A rapid and simple method for assessing and representing genome sequences relatedness

M Briand; M Bouzid; G Hunault; M Legeay; M Fischer-Le Saux; M Barret

doi:10.1101/569640

Abstract

Coherent genomic groups are frequently used as a proxy for bacterial species delineation through computation of overall genome relatedness indices (OGRI). Average nucleotidic identity (ANI) is the method of choice for estimating relatedness between genomic sequences. However, pairwise comparisons of genome sequences based on ANI is relatively computationally intensive and therefore precludes analyses of large datasets composed of thousand genomes sequences.

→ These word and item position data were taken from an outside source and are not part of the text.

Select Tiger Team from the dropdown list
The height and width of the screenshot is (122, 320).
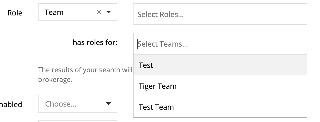coord(158,86)
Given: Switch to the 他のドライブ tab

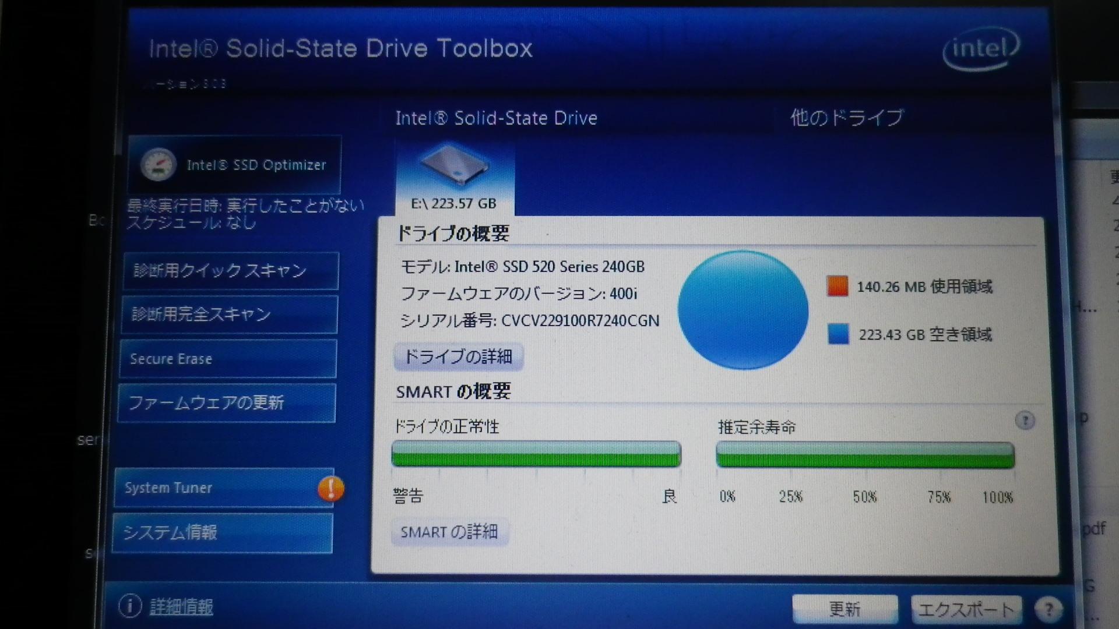Looking at the screenshot, I should [x=846, y=118].
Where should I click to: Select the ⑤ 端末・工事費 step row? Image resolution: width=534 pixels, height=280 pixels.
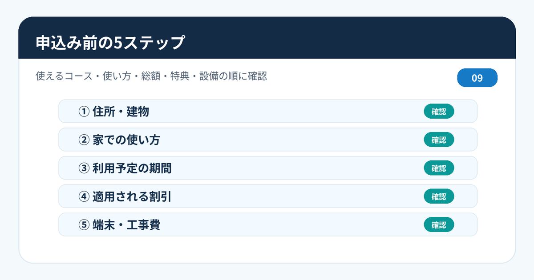pyautogui.click(x=268, y=224)
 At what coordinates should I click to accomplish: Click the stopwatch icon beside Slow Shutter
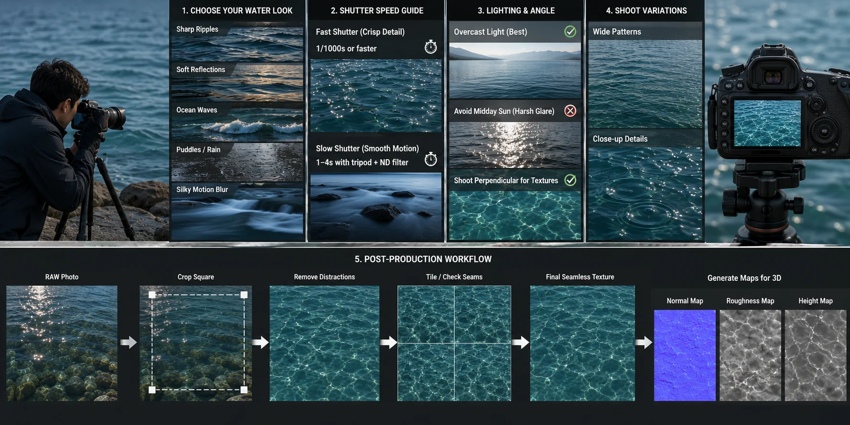point(431,159)
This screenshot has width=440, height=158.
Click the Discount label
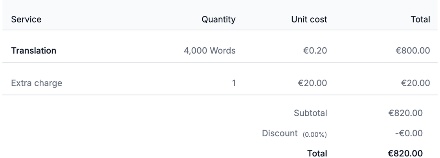[280, 133]
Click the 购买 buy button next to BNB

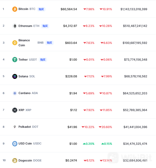49,43
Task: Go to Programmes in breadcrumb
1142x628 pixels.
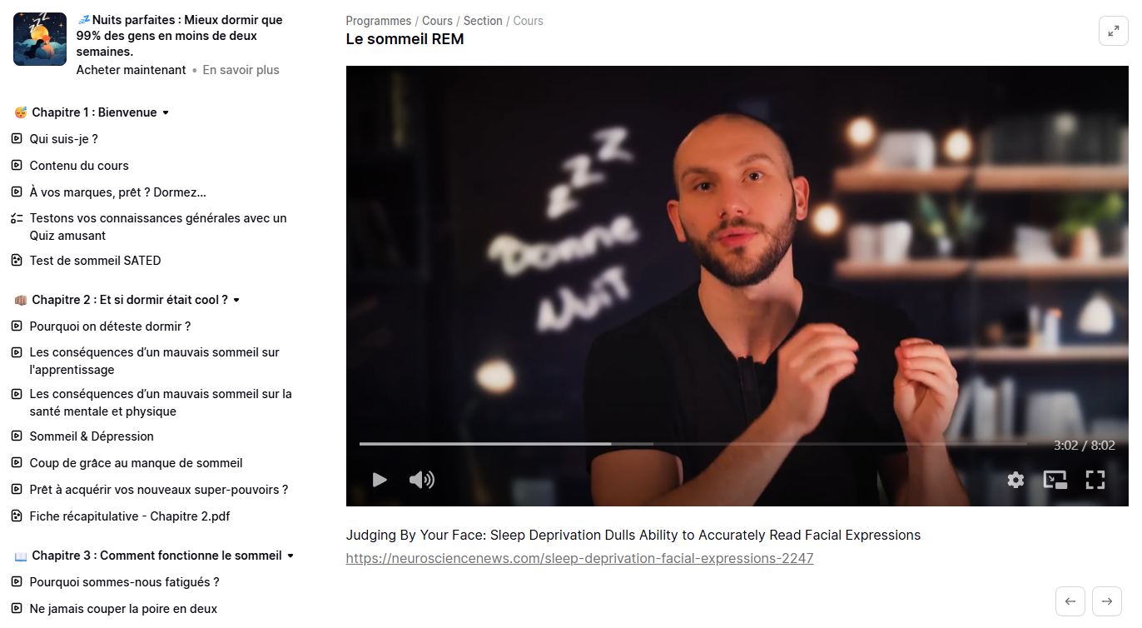Action: tap(379, 21)
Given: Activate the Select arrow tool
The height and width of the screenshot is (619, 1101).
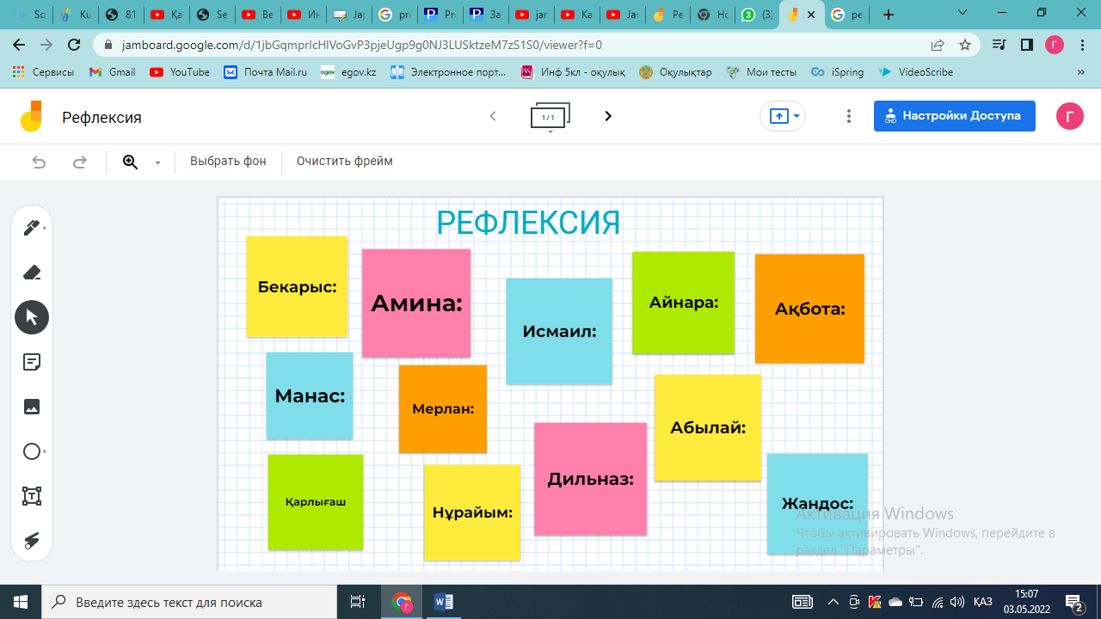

In this work we evaluated an alternative OGRI based on k-mers counts to study prokaryotic species delimitation. A dataset containing more than 3,500 Pseudomonas genome sequences was successfully classified in few hours with the same precision than ANI. A new visualization method based on zoomable circle packing was employed for assessing relationships between the 350 cliques generated. Amendment of databases with these Pseudomonas cliques greatly improve classification of metagenomic read sets with k-mers-based classifier.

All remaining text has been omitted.